THE EXERCISE – Recast every line of the material below as a JSON list of strings, with one string per line and blank lines omitted.

A run of records
################
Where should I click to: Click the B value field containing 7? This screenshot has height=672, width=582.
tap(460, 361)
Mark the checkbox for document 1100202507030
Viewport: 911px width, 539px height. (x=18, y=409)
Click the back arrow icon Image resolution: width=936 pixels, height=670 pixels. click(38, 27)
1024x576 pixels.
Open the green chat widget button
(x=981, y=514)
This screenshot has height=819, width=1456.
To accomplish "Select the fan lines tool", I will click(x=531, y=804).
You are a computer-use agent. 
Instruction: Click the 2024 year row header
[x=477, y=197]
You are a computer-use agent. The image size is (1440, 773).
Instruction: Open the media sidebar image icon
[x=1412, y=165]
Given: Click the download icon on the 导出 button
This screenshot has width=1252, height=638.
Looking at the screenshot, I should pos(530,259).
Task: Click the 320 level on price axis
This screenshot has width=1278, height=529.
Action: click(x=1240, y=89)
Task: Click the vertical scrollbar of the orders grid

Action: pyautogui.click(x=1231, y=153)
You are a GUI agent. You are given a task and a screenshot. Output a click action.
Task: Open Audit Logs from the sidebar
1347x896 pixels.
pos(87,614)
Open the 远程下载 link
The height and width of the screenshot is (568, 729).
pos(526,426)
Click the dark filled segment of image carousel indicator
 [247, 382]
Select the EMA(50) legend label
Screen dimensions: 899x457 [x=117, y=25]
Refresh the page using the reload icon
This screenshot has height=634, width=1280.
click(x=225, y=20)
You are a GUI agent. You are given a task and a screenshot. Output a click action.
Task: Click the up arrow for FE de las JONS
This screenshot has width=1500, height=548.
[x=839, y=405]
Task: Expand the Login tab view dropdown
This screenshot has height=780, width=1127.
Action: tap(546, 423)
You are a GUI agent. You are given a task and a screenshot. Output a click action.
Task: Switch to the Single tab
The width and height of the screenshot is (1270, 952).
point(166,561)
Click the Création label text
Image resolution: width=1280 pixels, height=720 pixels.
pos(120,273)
################
FULL SOLUTION –
[
  "Where should I click to: Click the B value field containing 7? This screenshot has height=672, width=582.",
  "tap(460, 361)",
  "Mark the checkbox for document 1100202507030",
  "Viewport: 911px width, 539px height. (x=18, y=409)",
  "Click the back arrow icon Image resolution: width=936 pixels, height=670 pixels. click(38, 27)",
  "1024x576 pixels.",
  "Open the green chat widget button",
  "(x=981, y=514)",
  "This screenshot has height=819, width=1456.",
  "To accomplish \"Select the fan lines tool\", I will click(x=531, y=804).",
  "You are a computer-use agent. ",
  "Instruction: Click the 2024 year row header",
  "[x=477, y=197]",
  "You are a computer-use agent. The image size is (1440, 773).",
  "Instruction: Open the media sidebar image icon",
  "[x=1412, y=165]",
  "Given: Click the download icon on the 导出 button",
  "This screenshot has width=1252, height=638.",
  "Looking at the screenshot, I should pos(530,259).",
  "Task: Click the 320 level on price axis",
  "This screenshot has width=1278, height=529.",
  "Action: click(x=1240, y=89)",
  "Task: Click the vertical scrollbar of the orders grid",
  "Action: pyautogui.click(x=1231, y=153)",
  "You are a GUI agent. You are given a task and a screenshot. Output a click action.",
  "Task: Open Audit Logs from the sidebar",
  "1347x896 pixels.",
  "pos(87,614)",
  "Open the 远程下载 link",
  "The height and width of the screenshot is (568, 729).",
  "pos(526,426)",
  "Click the dark filled segment of image carousel indicator",
  " [247, 382]",
  "Select the EMA(50) legend label",
  "Screen dimensions: 899x457 [x=117, y=25]",
  "Refresh the page using the reload icon",
  "This screenshot has height=634, width=1280.",
  "click(x=225, y=20)",
  "You are a GUI agent. You are given a task and a screenshot. Output a click action.",
  "Task: Click the up arrow for FE de las JONS",
  "This screenshot has width=1500, height=548.",
  "[x=839, y=405]",
  "Task: Expand the Login tab view dropdown",
  "This screenshot has height=780, width=1127.",
  "Action: tap(546, 423)",
  "You are a GUI agent. You are given a task and a screenshot. Output a click action.",
  "Task: Switch to the Single tab",
  "The width and height of the screenshot is (1270, 952).",
  "point(166,561)",
  "Click the Création label text",
  "Image resolution: width=1280 pixels, height=720 pixels.",
  "pos(120,273)"
]